» **Record excerpts**:
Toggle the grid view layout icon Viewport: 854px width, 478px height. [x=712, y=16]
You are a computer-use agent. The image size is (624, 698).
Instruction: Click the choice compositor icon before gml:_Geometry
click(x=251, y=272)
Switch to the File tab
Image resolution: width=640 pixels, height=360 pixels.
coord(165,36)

» **The problem**: All lines from the one with "You are a computer-use" through the final line above are to be quoted exactly; quote no other line.

» **Response to the task**:
You are a computer-use agent. The image size is (624, 698).
Instruction: Click the choice compositor icon before gml:_Geometry
click(x=251, y=272)
Switch to the File tab
Image resolution: width=640 pixels, height=360 pixels.
coord(165,36)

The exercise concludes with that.